Position: Constitutional clarification DN



[ad_1]

The Supreme Court recently concluded its consideration of the important plenary case on the granting of permits in the 23rd licensing round and Section 112 of the Constitution, and we are now awaiting a ruling. In her DN column on Saturday, Anine Kierulf, under the heading “Constitutional Climate,” goes against my procedure in the case, in a way that requires some clarification.

The central question in the case is the interpretation of § 112 and what barriers it can establish for the Storting and the government. It is an unclear and controversial issue, of great legal and political importance. In this case, § 112 is declared against a decision in oil policy. But depending on how it is interpreted, it can also have importance in other areas of society.

Recently, our office has found § 112 complaints in lawsuits related to the construction of wind power and the killing of wolves, and has also been involved in other cases, in areas as diverse as salmon farming, snowmobiling and new tracks.

The interpretation of § 112 is not obvious, and in the five years that the trial has run, there are naturally many who have had opinions on it. Kierulf himself has previously written about the paragraph, with clear views on how it should be understood. On behalf of the state, I have defended a different legal point of view through three instances. The process in the case has been completed and it will not be correct for you to continue it here.

Given that the case raises unresolved constitutional issues of great importance, the Supreme Court chose to deal with it in plenary, during a seven-day hearing, which is completely extraordinary. This is the most comprehensive treatment that the Norwegian legal system can give to a case. Now it has been taken to court. After five years of disagreement, the time has come for authoritative clarification from the Supreme Court.

The core of Kierulf’s criticism is that I asked the Supreme Court what the Storting’s intention was when it revised § 112 in 2014. But it is a legitimate and legally relevant question. We agree that the will of the Constituent Assembly is important for interpretation. The challenge in this case is that it is not clear what it was, because there was very little debate on this particular paragraph. This was clarified by reviewing the written sources that exist.

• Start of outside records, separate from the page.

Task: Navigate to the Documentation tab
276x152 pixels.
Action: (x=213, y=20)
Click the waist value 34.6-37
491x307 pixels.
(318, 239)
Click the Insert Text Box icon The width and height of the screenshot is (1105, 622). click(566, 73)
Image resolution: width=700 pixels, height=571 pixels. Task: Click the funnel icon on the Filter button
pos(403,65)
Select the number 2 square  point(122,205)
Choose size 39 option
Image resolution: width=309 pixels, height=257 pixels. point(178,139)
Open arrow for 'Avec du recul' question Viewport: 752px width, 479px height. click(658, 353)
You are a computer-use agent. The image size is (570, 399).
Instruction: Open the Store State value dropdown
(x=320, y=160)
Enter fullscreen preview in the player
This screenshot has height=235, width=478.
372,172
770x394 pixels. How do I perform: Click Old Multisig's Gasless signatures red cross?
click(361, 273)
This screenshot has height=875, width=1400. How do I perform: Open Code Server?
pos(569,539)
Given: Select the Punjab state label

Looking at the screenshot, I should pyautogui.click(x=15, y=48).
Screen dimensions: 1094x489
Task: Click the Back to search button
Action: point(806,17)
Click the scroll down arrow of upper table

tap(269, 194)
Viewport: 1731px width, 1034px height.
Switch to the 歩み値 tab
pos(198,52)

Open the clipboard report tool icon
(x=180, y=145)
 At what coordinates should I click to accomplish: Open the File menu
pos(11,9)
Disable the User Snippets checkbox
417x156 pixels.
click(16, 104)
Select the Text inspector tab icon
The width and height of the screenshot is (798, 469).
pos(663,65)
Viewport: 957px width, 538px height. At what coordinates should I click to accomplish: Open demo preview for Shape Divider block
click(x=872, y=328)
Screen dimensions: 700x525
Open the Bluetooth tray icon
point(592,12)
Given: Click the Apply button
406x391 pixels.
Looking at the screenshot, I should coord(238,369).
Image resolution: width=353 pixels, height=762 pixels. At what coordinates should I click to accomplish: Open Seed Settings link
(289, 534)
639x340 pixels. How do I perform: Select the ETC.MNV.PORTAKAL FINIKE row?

So it is up to the Supreme Court to assess what weight it should have.

Kierulf is also critical of the way the case was processed and reproduces me in a way that I don’t recognize myself, with characteristics that I wouldn’t use on an opponent. As I experienced the seven days in the Supreme Court, it was a good process, where both parties worked hard to bring all parties to light, in an objective and comprehensive manner, which hopefully has given the fifteen justices a good basis for making decisions. There was commitment, and at times rhetoric, on both sides. But he is not abnormal at the counter, as Kierulf himself knows from his time as a lawyer.

The plenary case was broadcast directly from the Supreme Court, and the recordings are still available abroad, including on the Rett24 website. This means that anyone who is curious about how the case was carried out can actually walk in and see for themselves, if not at all, the selected parts.

And then we can wait together in suspending the verdict.(Terms)Copyright Dagens Næringsliv AS and / or our suppliers. We would like you to share our cases via a link, which leads directly to our pages. Copying or other use of all or part of the content may only be done with written permission or as permitted by law. For more terms, see here.